Once the delay is detected, I intend to insert a IMU(inertial measurement unit) frame (custom visualization) in between the live video frame. For eg, if every 3rd frame is delayed, the video will look like:
V | V | I | V | V | I | V | V | I | V | .....
where V - video frame received and I - IMU frame inserted at Rx device
Hence as per my application requirements, to achieve this I must have a knowledge of the timestamp of the video frame sent from Tx, and use this timestamp with the current timestamp at Rx device to get the delay in transmitting.
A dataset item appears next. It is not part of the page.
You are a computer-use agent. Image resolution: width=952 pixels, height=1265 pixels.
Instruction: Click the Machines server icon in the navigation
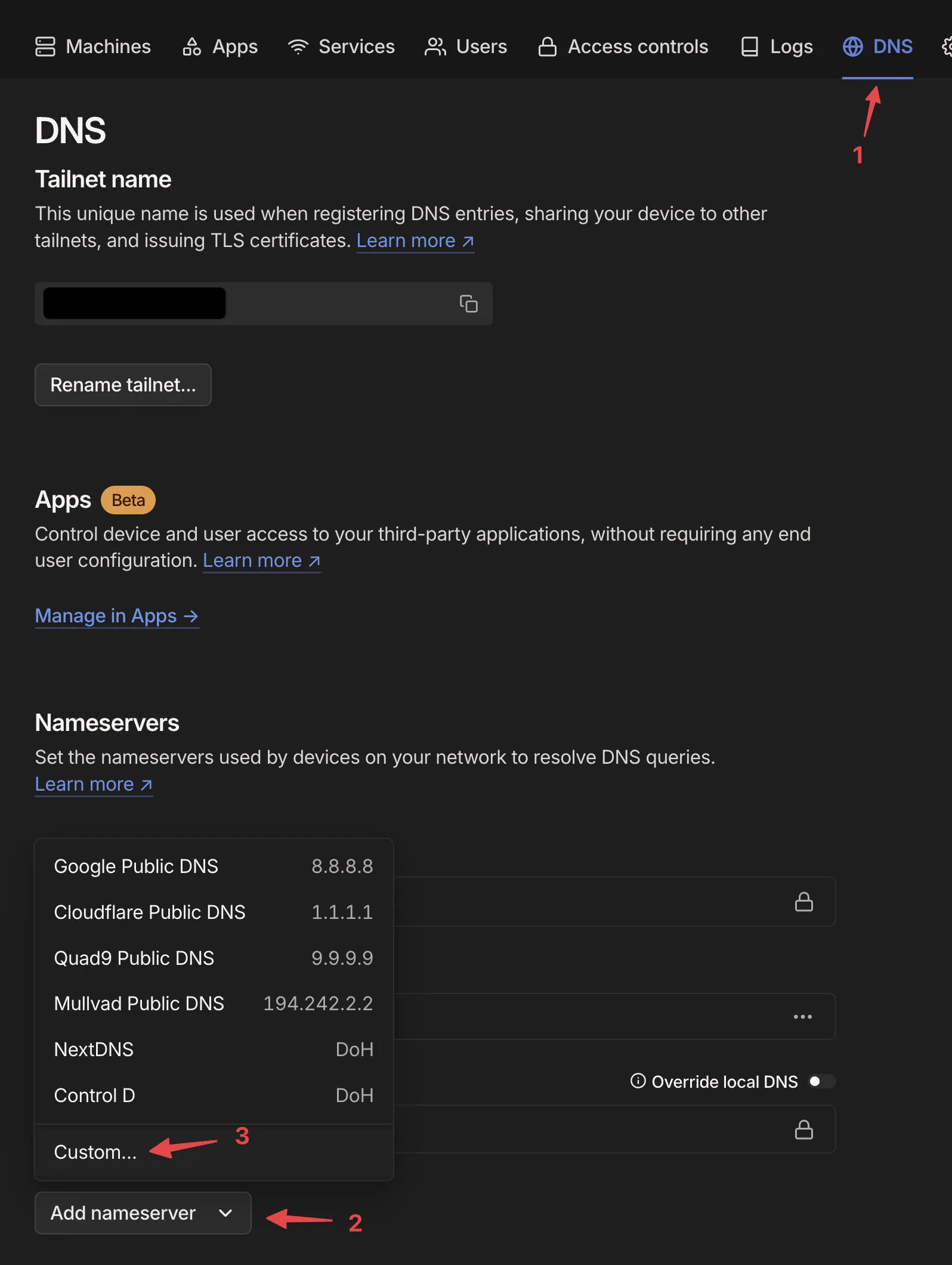[45, 47]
frame delay = Current time at Rx - Timestamp of frame at Tx
Since I am working at 30 fps, ideally I should expect that I receive video frames at the Rx device every 33ms. Given the situation that its WiFi, and other delays including encoding/decoding I understand that this 33ms precision is difficult to achieve and its perfectly fine for me.
- Since, I am using RTP/RTCP , I had a look into WebRTC but it caters more towards sending SR/RR (network statistics) only for a fraction of the data sent from Tx -> Rx. I also tried using the UDP source timeout feature that detects if there are no packets at the source for a predefined time and issues signal notifying the timeout. However, this works only if the Tx device completely stops(pipeline stopped using Ctrl+C). If the packets are delayed, the timeout does not occur since the kernel buffers some old data.
I have the following questions :
Does it make sense to use the timestamps of each video frame/RTP buffers to detect the delay in receiving frames at the Rx device ? What would be a better design to consider for such an usecase ? Or is it too much overhead to consider the timestamp of each frame/buffer and may be I can consider timestamps of factor of video frames like every 5th video frame/buffer, or every 10 the frame/buffer? Also the RTP packets are not same as FPS, which means for a 30 fps video, I can receive more than 30 RTP buffers in GStreamer. Considering the worst case possible where each alternate frame is delayed the video would have the following sequence :
V | I | V| I | V | I | V | I | V | I | .....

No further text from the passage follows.